His banner over me is love

We signed for a new house yesterday.  It's beautiful, gives us the space for our family of 6, and is everything we want.  Except a pool.  There is a pond next door, and possibly a dry creek behind us.  Upon talking to a friend she recounted a story of a friend who's granddaughter drowned at 3.  We do have 2 littles, at 4 and 1, and I'm believing this is God's protection.  It's also a provision, we really couldn't afford the upkeep of a pool in these next 2 years of paying off our trade school and increasing our income.  I'd go further to say, the kids will be encouraged to explore and make friends with neighbors without all the entertainment at their back door- though a dip to cool off after some good work would have been appreciated.  We'll figure something out.  Provisions: God will provide.  

This house-hunting and income transition has been a great time for me: my husband and I have discussed a lot of things and so our communication and the respect we show each other has been high.  I love dreaming with him.  God made us different in the way that he sees things, and is a math brain.  I am more of a risk-taker and need a challenge to motivate me at times.  We both see beauty in much the same way, we're pretty functional- minded and not overly extravagant.  There's not usually much disagreement on picking out things like a house, decor, and the things that are valuable: we enjoy considering what will work for us together.

 I have been digging into real estate and see this as a great opportunity to start our property business.  He's been nervous about that, but because I have a business, managing, administrative mind, he trusts us to enter this new venture by renting out our first home.  If the math didn't work, we'd put our heads together to figure out what needed to be adjusted.  Without me, he'd get stuck on the math and the answer would be "no".  With me, we accomplish those things that take more faith and extra work.  Does that mean he doesn't have faith?  Not at all, he will put the work in and be the rock grounded in Christ.  Scriptures will come forth as he studies God's word and he'll share it with me and the kids as he gets confirmation, and he will be out there making it happen.  I can let emotions start to get a hold of me, and have to cast out doubts.  Though I am responsible for doing this myself, God gave me a helper in him.  This doesn't take away the importance of my own studying, and I often share how God has encouraged me as well.  You can't live on your husband's relationship with God.  Most are not quick to share that intimacy.

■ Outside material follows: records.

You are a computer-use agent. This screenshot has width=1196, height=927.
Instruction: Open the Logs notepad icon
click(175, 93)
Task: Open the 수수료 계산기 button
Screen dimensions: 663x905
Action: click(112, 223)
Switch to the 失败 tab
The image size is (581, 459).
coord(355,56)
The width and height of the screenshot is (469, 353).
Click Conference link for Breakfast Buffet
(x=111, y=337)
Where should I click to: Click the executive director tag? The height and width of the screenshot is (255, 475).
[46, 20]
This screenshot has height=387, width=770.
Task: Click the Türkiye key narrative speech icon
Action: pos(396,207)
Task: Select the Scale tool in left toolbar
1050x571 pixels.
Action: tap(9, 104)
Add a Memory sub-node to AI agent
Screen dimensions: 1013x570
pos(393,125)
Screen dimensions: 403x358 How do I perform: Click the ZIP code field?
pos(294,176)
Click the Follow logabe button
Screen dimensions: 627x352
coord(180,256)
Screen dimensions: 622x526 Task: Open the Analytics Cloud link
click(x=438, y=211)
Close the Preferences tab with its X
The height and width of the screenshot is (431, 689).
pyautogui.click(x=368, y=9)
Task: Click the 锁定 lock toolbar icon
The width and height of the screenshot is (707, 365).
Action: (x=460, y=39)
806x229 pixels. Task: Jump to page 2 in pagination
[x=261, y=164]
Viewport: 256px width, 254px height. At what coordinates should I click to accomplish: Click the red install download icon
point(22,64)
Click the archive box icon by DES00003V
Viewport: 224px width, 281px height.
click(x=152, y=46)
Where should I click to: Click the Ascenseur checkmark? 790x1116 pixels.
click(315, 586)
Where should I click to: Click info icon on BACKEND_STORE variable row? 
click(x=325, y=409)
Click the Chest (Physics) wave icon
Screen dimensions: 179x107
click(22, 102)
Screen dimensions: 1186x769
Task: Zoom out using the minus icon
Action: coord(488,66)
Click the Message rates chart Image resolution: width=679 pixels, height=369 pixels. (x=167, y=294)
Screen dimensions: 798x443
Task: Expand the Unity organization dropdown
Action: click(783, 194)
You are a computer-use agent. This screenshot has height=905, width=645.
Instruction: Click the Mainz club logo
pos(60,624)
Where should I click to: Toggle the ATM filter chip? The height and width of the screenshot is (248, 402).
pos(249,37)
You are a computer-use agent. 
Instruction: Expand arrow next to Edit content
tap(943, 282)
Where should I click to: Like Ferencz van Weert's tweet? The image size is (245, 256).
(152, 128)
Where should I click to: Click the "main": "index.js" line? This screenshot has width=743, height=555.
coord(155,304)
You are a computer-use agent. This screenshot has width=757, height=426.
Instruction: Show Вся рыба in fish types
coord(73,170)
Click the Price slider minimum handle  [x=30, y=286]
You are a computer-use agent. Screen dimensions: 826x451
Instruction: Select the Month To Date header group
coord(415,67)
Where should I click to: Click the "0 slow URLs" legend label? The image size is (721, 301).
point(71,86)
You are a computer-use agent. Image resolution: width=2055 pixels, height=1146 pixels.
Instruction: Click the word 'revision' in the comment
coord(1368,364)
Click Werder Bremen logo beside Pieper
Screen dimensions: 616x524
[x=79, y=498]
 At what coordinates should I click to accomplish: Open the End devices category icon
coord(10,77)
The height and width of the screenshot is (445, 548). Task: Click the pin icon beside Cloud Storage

I love to jump in on the work wherever I can, and will  pick up a hammer, paint brush, shovel or rake in my work overalls.  And later I'll get cleaned up, make a good meal for us to share, and cuddle with him, praise him, and dream some more.  He's gentle and generous to instruct me, and does not expect me to do equal work.  It's a beautiful and amazing thing when I don't get twisted up and think that he really ought to take my position, somehow keep his, and continue to provide for the family, and I should be able to.... What?  Make sure my nails stay painted?!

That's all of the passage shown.